Only six of them were built at the naval base in Severodvinsk and they were designed as a response to the US's construction of the first Ohio nuclear submarine with 24 ballistic missiles on board. The Russians succeeded in surpassing the Ohio, and the Mk 941-U SSBN Typhoon is, even today, the largest submarine in the world.

The dimensions of this leviathan are truly impressive. It's 564 feet long (172 meters), has a beam of 74.8 feet (22.8 meters), and an underwater displacement of 50,000 tons. The maximum speed is over 30 knots and it can stay submerged for 120 days, with a maximum crew complement of 130.

Its weaponry is also impressive. For close combat, it's got two torpedo tubes (one 533-mm torpedo tube and one 650-mm torpedo tube) and can carry up to 36 torpedoes at a time. Even more dangerous is the long-range nuclear arsenal it packs, 24 Intercontinental Ballistic Missiles (ICBM) replete with 10 nuclear warheads each. These have a range of up to 10,000 km (6,213 miles).

Typhoon submarines are among the quietest sea vessels in operation, being quieter and yet more maneuverable than their predecessors and have a maximum diving depth of 500 meters (1,640 ft), with an operational one of 380 meters (1,246 ft).

Only one of these monsters is required to start a war with many of the world's countries and in the same end the war through its total annihilation ability.

Reactions: Like Like:
6


----------



## nitesh

pk sir, thanks for sharing, but heard that inside the submarine they have some special recreation facilities for sailors. Is it true?


----------



## pkpatriotic

nitesh said:


> pk sir, thanks for sharing, but heard that inside the submarine they have some special recreation facilities for sailors. Is it true?



Oh Really! 
If it is...........then plz share to us here....


----------



## JK!

Its true I think I've seen a picture of sailors in a hot tub on board a typhoon.


----------



## Trooper

that's great!!


----------



## nitesh

JK! said:


> Its true I think I've seen a picture of sailors in a hot tub on board a typhoon.
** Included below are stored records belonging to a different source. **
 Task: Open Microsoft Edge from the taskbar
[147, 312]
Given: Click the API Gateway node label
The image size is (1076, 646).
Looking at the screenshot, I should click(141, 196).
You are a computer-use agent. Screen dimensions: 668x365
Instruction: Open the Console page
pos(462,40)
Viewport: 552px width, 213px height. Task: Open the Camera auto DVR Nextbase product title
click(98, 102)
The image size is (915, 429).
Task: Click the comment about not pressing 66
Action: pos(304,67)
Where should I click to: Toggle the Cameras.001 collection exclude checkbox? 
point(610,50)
Thanks JK, can you please share those pictures.


----------



## Marshal

http://http://www.wat.tv/video/documentaire-exceptionnel-9wxf_9x3h_.html
http://http://in.youtube.com/watch?v=YXrQHk2AMX0&feature=related


----------



## Flintlock




----------



## Flintlock




----------



## JK!

Here is the hot tub Link the page is in Russian :

http://www.submarine.id.ru/thumbs/941/index.shtml

There also appears to be an onboard sauna


----------



## pkpatriotic

Dear nitesh, tkx upon highlighting the luxerious aspect of submarine, here are few pics, hope these wud be good enough:

Reactions: Like Like:
1


----------



## nitesh

thanks a lot for sharing the pics, my intention about raising the point of recreation facilities that this sub is meant for long (very long) endurance missions. After all long mission and without recreation facilities will be bored.


----------



## batmannow

MY, dear PKPATROTIC....sir, very good input by you sir, but i would like to remind that , this post not belong this section of fourm .... it would be good in the NAVAL SECTION!!!
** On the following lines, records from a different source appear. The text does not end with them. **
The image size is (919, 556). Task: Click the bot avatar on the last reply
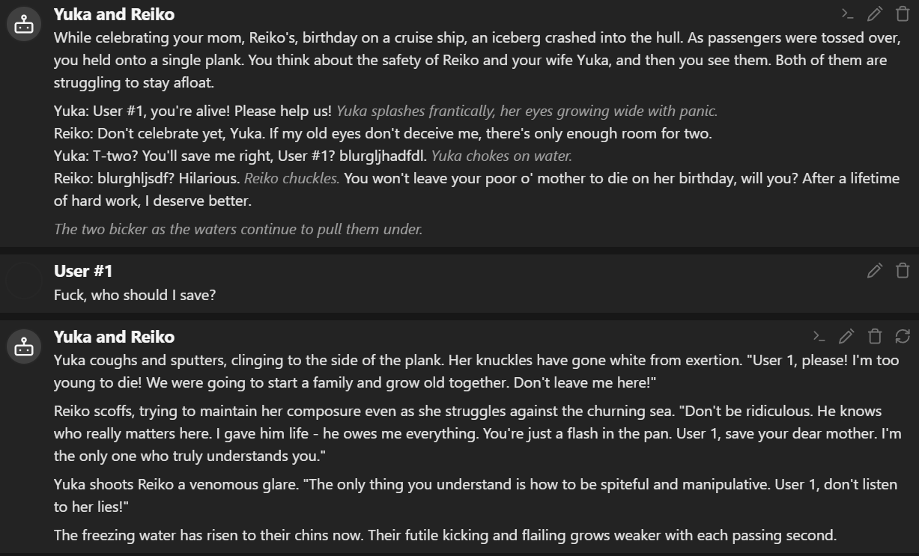click(24, 346)
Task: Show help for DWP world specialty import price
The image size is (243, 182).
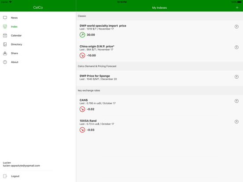Action: 236,27
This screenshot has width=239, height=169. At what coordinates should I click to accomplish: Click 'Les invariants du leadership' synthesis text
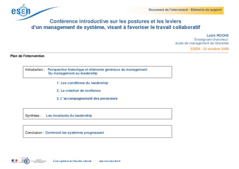(69, 116)
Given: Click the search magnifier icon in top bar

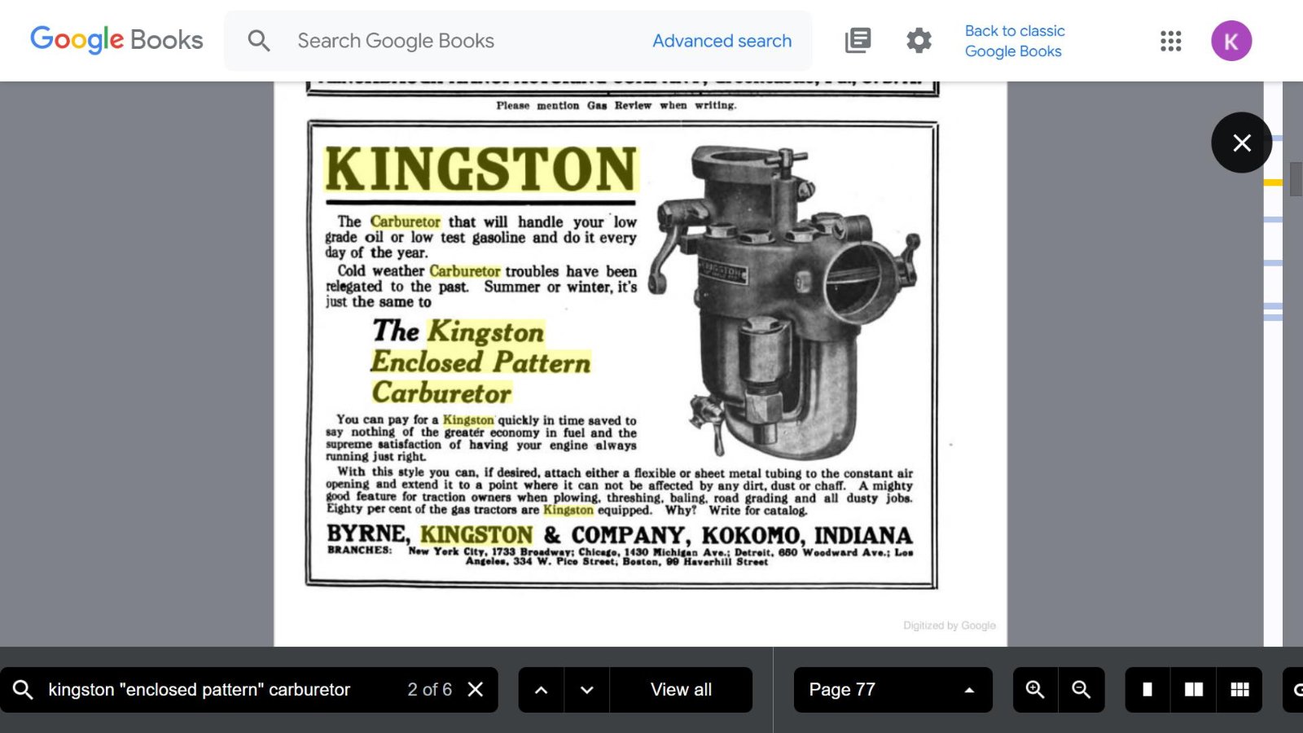Looking at the screenshot, I should pyautogui.click(x=259, y=41).
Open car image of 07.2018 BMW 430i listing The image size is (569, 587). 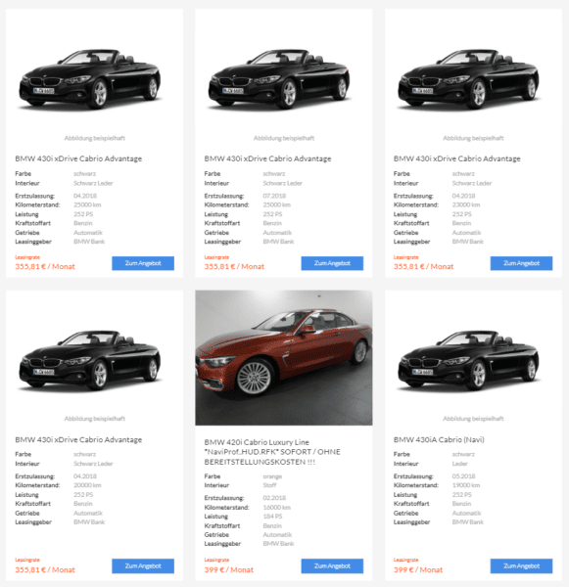coord(279,79)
i hope that you will remember that, & also hope that you would not mind my reminder dear sir!
thanks


----------



## gubbi

A bit confusion here:

What the NATO assigned as Akula, the Russians call them as Typhoons.
What the NATO assigned as Typhoon, the Russians call them as Akula.

So which one are we actually talking about?


----------



## gubbi

pkpatriotic said:


> Dear nitesh, tkx upon highlighting the luxerious aspect of submarine, here are few pics, hope these wud be good enough:



Those are pics of, I believe, *Capt. Nemo*'s *Nautilus* without the ramming prow, no?


----------



## Arsalan

*WMD & Missiles *
Discussions related to Pakistan's civilian and military nuclear capability, various military missiles, space capability, etc

please respect the forum rules.
mods, it need your attention

regards!

Reactions: Like Like:
1


----------



## hardcore

gubbi said:


> A bit confusion here:
> 
> What the NATO assigned as Akula, the Russians call them as Typhoons.
> What the NATO assigned as Typhoon, the Russians call them as Akula.
> 
> So which one are we actually talking about?



Russian Name=Akula

NATO Reporting Name=Typhoon


----------



## justanobserver

> WHEN WILL INDIA GO NEAR OR ATLEAST HALF OF THAT ?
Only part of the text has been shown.